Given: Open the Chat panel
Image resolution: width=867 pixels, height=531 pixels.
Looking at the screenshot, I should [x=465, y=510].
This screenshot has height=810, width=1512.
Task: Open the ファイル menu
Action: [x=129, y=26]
++++++++++
Work request:
Repeat this material verbatim.

Answer box:
Given: Open the Chat panel
Image resolution: width=867 pixels, height=531 pixels.
Looking at the screenshot, I should [x=465, y=510].
This screenshot has height=810, width=1512.
Task: Open the ファイル menu
Action: [x=129, y=26]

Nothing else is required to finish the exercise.